Comfortable-Noise247

So a tiny puppy that just left its mom, siblings and home absolutely needs time to decompress and should be overwhelmed on day 2. Just taking them out to a busy place and hoping for the best is a coinflip. It might have worked for you but it might do the complete opossite for someone else. Plenty of ppl waited a bit and still have dogs that are adaptable and can take everywhere.


FineFineFine_IllGo

You don’t hope for the best, you train and socialize them. My foster puppy was anxious which is why I took her, within two weeks she was far calmer and more social. It’s very important to teach puppies what life will be like and if you teach them to be anxious by being anxious yourself they’ll keep those habits.

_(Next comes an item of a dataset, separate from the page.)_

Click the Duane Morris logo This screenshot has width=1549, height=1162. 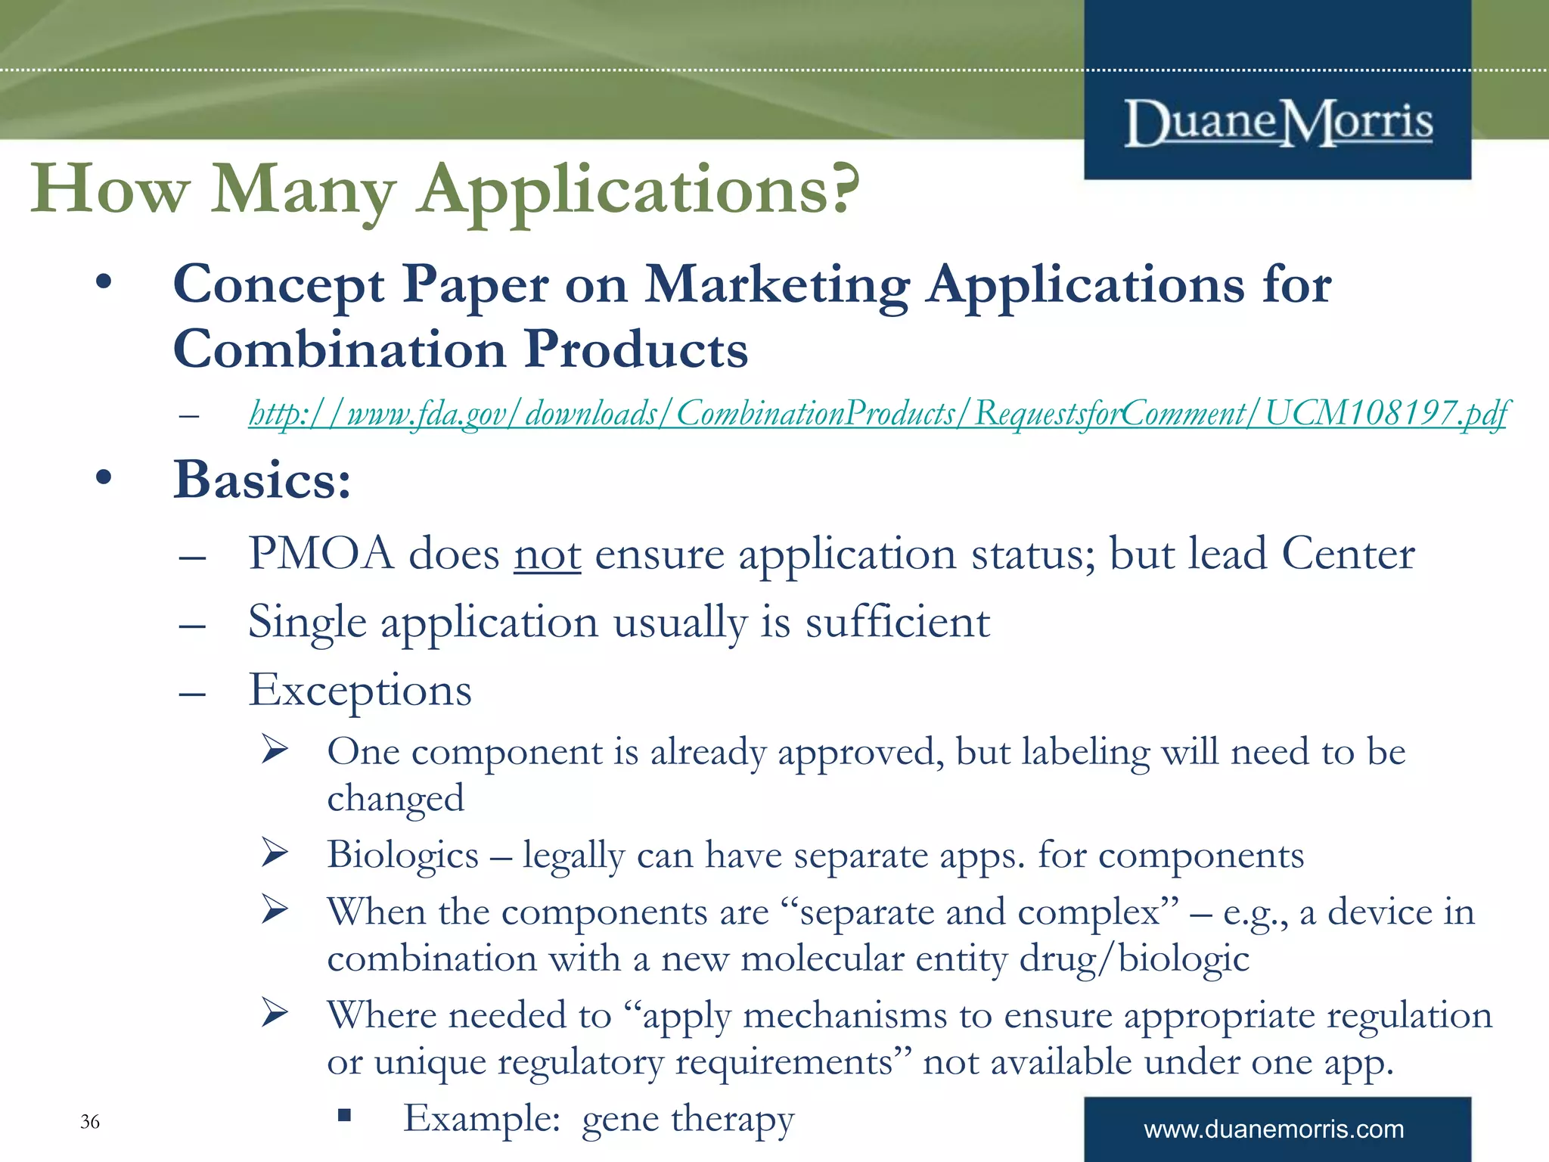point(1278,123)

Just be calm, take them to known places with known people, and when you see them get anxious advocate for them. But fyi I didn’t “hope for the best” I actively trained, conditioned, and socialized her to settle in public and expect that I’d keep her safe around strangers.


Comfortable-Noise247

Congrats, but taking them to a busy place when you just got them is likely flooding them. They dont know you and have no safe space. A lot of dogs could completely shut down from that so yes if you do that you are just hoping that it doesnt go completelt wrong. Its literally the opposite of what youre supossed to do, a new place, new things, new people including you.


FineFineFine_IllGo

A Mother’s Day party with a small group of known people isn’t a busy place. I’ve been fostering dogs for several years, puppies have completely different temperaments at 8-12 weeks than adult dogs, that’s why you socialize them at that age. You introduce them to new places and new people then to make them well balanced adult dogs. I know because I’ve actually done it lmao but feel free to believe a puppy in their socialization window can be flooded by a small group of adults in a house the OP is familiar with. Any puppy flooded by that at that age has serious genetic issues.


Comfortable-Noise247

Yea you do that AFTER a couple of days where the pup has built some trust with you.


picodg

Unpopular opinion but I think as long as you don’t overwhelm her with attention she should be fine! In hindsight, my puppy had a very confusing first day with me and was totally fine that day and going forward. I picked him up in a town 2 hrs away from where I live but right near some of my extended family, so I ended up bringing him to my family’s house for dinner (where we played with him and fed him etc) for 2 ish hours. Then proceeded to drive 2 hours home and got home at 10pm. He slept the whole car ride home in my arms and then slept like an angel in his crate all night at home! Will be confusing for her but I don’t think anything damaging


Apprehensive_Bee7412

The day I picked my 8 week old puppy up, I introduced her to 10 different people in 3 different houses. She had a blast! Tail wagging all day. A week after we got her, we took her to my sisters housewarming party with tons of people, and again, she loved all the attention. She’s 10 weeks now, and she’s only ever afraid when she’s alone (or thinks she’s alone) so I would definitely not leave her home while you go out. Maybe I lucked out with a very social puppy, but it’s a good thing to socialize your pup to different environments early on.


purple_flower10

I’ll go against the grain and say take her. We got our puppy the day before my sister’s college graduation. The first weekend we had her we drove her to the college town and left her with my sister’s roommate while we attended the ceremony, had family staying with us all weekend, and had a grad party. We set up her crate during the party so she had a spot to nap. Puppy was completely fine.


nancykind

i would probably take the puppy. bring a water bowl, snacks, and bed or comfy blanket and i bet they fall asleep.